ASSIGNMENT:
Output, exactly and alone, the lines from the one containing "Click Wainwright Marine" through the last line of the material below, both ends included.

EXCERPTED DATA:
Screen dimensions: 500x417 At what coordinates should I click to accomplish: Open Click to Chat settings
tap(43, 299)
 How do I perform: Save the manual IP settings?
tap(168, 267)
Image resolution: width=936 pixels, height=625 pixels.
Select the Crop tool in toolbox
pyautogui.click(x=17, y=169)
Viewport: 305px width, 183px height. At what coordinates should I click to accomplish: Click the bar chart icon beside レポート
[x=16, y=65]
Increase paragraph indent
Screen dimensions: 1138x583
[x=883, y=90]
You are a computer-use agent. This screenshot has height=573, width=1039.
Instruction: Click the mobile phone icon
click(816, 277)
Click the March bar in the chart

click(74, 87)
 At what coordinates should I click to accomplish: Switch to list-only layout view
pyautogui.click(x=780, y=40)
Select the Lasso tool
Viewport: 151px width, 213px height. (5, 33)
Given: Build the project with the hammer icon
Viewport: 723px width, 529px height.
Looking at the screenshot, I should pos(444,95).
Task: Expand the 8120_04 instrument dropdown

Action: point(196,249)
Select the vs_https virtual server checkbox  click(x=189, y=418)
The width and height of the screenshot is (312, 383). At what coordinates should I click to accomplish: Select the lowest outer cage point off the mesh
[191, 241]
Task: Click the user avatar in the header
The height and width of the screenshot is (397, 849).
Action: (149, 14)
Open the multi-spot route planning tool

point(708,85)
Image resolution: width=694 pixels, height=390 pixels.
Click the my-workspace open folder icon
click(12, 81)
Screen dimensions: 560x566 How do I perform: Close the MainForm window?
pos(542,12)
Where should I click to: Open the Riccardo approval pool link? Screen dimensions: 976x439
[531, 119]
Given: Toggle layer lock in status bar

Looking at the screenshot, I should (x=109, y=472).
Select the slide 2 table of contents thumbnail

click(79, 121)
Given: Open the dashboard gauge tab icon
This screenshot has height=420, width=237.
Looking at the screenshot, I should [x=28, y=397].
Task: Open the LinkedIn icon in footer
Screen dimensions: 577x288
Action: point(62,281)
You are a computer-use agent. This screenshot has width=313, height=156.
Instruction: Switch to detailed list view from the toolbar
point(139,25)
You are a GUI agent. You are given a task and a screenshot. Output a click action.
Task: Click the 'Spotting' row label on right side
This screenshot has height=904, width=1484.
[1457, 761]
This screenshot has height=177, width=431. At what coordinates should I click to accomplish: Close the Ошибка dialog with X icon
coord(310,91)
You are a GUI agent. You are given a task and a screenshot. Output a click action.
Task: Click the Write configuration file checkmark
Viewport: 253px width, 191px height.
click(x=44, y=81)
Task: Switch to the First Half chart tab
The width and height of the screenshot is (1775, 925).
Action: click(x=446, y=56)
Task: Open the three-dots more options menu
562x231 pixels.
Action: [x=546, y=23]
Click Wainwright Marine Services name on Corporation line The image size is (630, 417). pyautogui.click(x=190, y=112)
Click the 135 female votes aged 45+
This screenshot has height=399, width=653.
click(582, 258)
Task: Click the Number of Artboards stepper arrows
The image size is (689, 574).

SOLUTION TO THIS EXERCISE:
Click Wainwright Marine Services name on Corporation line The image size is (630, 417). pyautogui.click(x=190, y=112)
Click the 135 female votes aged 45+
This screenshot has height=399, width=653.
click(582, 258)
Task: Click the Number of Artboards stepper arrows
The image size is (689, 574).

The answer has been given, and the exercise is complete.